(Data items)

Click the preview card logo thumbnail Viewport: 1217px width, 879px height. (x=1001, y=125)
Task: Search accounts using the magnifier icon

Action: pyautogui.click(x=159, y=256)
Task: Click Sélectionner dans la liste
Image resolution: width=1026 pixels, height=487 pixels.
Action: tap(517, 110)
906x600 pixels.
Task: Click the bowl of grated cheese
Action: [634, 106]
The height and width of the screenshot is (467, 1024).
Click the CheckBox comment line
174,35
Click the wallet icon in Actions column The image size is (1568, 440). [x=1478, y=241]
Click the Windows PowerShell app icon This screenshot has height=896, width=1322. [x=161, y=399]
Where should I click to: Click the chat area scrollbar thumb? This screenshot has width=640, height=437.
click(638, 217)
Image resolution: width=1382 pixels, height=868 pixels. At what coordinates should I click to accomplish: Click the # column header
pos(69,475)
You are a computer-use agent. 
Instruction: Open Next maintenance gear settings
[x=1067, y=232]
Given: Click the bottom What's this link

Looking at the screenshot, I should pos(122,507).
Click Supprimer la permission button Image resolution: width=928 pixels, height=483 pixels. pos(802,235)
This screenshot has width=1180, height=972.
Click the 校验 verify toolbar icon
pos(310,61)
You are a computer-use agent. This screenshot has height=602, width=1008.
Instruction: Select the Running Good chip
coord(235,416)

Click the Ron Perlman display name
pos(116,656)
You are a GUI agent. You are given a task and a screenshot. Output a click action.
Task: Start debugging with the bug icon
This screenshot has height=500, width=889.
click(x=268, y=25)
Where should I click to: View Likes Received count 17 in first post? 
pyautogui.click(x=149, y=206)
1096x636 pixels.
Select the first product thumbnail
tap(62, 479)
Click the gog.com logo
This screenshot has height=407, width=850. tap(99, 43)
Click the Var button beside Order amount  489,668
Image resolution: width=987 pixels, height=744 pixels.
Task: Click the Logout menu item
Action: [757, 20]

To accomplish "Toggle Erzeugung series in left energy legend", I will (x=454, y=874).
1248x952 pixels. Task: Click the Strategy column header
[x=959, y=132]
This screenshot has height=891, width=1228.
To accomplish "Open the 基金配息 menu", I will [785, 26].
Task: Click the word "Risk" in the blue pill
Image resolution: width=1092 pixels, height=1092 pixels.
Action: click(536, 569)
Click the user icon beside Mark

- _Task instructions_
With "will" as the search string, filter the records and return each line that has it.

- _Exercise result_
To accomplish "Toggle Erzeugung series in left energy legend", I will (x=454, y=874).
To accomplish "Open the 基金配息 menu", I will [785, 26].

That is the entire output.